Dans son mémo, Rod Rosenstein fustige le patron du FBI: «Quand des agents fédéraux et des procureurs ouvrent discrètement une enquête pénale, nous ne dissimulons rien. Nous suivons simplement la procédure établie, laquelle exige qu’on se retienne de publier des informations non publiques.» Les critiques sévères de Rod Rosenstein sont, dit-il, «partagées par d’anciens ministres et vice-ministres de la justice des deux bords politiques».

La semaine dernière, lors de son audition par le Congrès, James Comey a eu des propos qui ont surpris. Parlant des courriels d’Hillary Clinton qui avaient été découverts sur l’ordinateur portable d’Anthony Weiner, le mari d’Huma Abedin, la très proche collaboratrice de la démocrate, il a déclaré que la secrétaire d’Etat à l’époque avait transféré des milliers d’e-mails classés secrets à Anthony Weiner, un ancien membre du Congrès. Ces faits ont été démentis par des agents proches de l’enquête. Des centaines de courriels ont été trouvés sur le laptop, mais ils avaient été conservés par Huma Abedin comme «back-up». Ces imprécisions de la part du patron du FBI ont sapé quelque peu sa crédibilité.

Les deux épisodes montrent la difficulté, pour un chef du FBI, de maintenir l’équidistance partisane et surtout de résister aux énormes pressions exercées en particulier lors d’une campagne électorale comme celle de 2016. C’est précisément pour garantir son indépendance qu’il est nommé pour dix ans. Les partisans de James Comey sont persuadés qu’il a agi en bonne foi et en toute intégrité. Ses détracteurs estiment qu’il s’est davantage soucié de son image que du respect des règles sous-tendant le processus électoral.

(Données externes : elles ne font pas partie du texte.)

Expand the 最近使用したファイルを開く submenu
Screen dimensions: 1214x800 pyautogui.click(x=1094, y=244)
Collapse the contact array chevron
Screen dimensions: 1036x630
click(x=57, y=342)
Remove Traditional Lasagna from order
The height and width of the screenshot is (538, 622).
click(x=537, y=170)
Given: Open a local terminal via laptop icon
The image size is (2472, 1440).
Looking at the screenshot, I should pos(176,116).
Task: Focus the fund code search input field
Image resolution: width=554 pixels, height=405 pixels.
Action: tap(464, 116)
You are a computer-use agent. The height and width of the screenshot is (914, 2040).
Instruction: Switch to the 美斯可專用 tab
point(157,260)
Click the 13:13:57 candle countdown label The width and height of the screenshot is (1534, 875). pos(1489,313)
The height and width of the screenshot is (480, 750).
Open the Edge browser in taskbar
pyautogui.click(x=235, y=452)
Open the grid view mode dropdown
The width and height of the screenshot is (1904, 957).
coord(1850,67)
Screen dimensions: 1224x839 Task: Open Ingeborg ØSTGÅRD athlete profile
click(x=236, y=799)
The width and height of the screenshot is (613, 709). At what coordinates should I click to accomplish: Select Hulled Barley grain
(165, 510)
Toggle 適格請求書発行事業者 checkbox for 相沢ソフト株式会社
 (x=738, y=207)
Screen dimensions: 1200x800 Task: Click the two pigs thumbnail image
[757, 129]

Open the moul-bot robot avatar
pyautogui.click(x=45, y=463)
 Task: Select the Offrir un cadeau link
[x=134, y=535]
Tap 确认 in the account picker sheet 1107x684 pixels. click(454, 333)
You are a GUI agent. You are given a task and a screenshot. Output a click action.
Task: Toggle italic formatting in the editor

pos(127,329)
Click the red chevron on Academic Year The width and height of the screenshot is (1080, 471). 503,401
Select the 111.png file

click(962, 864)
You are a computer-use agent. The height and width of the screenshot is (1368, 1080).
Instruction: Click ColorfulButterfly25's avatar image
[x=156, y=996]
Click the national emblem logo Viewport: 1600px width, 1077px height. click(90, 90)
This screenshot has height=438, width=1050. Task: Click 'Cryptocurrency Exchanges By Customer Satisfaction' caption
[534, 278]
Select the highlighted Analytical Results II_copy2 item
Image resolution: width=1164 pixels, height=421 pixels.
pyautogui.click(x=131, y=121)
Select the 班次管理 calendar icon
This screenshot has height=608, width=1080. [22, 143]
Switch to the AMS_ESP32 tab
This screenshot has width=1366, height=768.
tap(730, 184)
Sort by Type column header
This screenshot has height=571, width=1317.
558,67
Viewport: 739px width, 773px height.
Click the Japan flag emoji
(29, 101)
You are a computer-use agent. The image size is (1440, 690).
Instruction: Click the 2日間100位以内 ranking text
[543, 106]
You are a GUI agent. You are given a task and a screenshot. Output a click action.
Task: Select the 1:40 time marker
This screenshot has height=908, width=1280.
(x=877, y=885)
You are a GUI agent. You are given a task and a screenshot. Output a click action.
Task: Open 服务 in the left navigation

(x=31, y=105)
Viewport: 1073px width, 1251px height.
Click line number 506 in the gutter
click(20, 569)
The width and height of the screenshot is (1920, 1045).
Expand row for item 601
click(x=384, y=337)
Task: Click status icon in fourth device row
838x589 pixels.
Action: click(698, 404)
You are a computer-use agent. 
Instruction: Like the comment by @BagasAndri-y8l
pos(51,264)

Le moment du limogeage de James Comey interroge. En s’installant à la Maison-Blanche le 20 janvier dernier, Donald Trump n’a pas jugé utile de se débarrasser du patron du FBI. Mais la possible compromission de membres de la campagne de Trump avec des responsables russes a, depuis, pris une ampleur sans précédent. Le président républicain en a conscience. Il mène une campagne de tous les instants pour qualifier l’affaire de «canular» et pour discréditer tous ceux qui pensent que Moscou a gravement interféré dans les affaires intérieures américaines.